(Recorded data)
• • • •

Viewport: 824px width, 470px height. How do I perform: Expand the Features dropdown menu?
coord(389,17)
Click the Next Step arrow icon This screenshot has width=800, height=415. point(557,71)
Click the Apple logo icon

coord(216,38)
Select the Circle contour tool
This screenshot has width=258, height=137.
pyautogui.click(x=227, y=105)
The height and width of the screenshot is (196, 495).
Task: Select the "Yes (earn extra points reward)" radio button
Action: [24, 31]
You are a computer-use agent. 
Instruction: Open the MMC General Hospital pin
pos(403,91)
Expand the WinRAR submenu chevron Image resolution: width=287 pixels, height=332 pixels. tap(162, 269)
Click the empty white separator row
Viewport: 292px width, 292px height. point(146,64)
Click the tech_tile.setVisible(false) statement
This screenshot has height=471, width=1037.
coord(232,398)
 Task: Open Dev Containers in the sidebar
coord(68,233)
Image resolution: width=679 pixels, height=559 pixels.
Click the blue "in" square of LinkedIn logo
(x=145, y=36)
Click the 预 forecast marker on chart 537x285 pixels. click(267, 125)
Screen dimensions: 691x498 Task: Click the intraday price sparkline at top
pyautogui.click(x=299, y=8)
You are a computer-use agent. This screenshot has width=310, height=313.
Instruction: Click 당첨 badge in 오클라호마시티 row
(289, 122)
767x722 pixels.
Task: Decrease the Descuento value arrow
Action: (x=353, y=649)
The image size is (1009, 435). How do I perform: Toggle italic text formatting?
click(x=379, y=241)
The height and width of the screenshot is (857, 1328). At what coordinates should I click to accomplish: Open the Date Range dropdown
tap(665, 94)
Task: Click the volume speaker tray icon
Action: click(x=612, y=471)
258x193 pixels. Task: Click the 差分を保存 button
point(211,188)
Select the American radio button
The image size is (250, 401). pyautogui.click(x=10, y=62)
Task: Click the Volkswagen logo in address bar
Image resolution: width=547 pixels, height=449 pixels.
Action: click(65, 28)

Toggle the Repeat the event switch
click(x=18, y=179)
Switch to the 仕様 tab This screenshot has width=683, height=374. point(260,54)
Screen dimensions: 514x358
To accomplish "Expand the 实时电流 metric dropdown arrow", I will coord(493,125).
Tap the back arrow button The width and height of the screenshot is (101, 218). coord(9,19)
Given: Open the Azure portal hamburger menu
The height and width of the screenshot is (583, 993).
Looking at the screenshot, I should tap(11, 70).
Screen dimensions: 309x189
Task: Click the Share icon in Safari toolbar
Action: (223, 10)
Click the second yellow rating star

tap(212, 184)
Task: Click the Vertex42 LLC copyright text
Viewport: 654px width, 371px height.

• • • •

(Exercise directions)
Restate word for word only the lines above from the line containing "Click the tech_tile.setVisible(false)" to the line containing "Given: Open the Azure portal hamburger menu", both of them included.

(Output for this exercise)
Click the tech_tile.setVisible(false) statement
This screenshot has height=471, width=1037.
coord(232,398)
 Task: Open Dev Containers in the sidebar
coord(68,233)
Image resolution: width=679 pixels, height=559 pixels.
Click the blue "in" square of LinkedIn logo
(x=145, y=36)
Click the 预 forecast marker on chart 537x285 pixels. click(267, 125)
Screen dimensions: 691x498 Task: Click the intraday price sparkline at top
pyautogui.click(x=299, y=8)
You are a computer-use agent. This screenshot has width=310, height=313.
Instruction: Click 당첨 badge in 오클라호마시티 row
(289, 122)
767x722 pixels.
Task: Decrease the Descuento value arrow
Action: (x=353, y=649)
The image size is (1009, 435). How do I perform: Toggle italic text formatting?
click(x=379, y=241)
The height and width of the screenshot is (857, 1328). At what coordinates should I click to accomplish: Open the Date Range dropdown
tap(665, 94)
Task: Click the volume speaker tray icon
Action: click(x=612, y=471)
258x193 pixels. Task: Click the 差分を保存 button
point(211,188)
Select the American radio button
The image size is (250, 401). pyautogui.click(x=10, y=62)
Task: Click the Volkswagen logo in address bar
Image resolution: width=547 pixels, height=449 pixels.
Action: click(65, 28)

Toggle the Repeat the event switch
click(x=18, y=179)
Switch to the 仕様 tab This screenshot has width=683, height=374. point(260,54)
Screen dimensions: 514x358
To accomplish "Expand the 实时电流 metric dropdown arrow", I will coord(493,125).
Tap the back arrow button The width and height of the screenshot is (101, 218). coord(9,19)
Given: Open the Azure portal hamburger menu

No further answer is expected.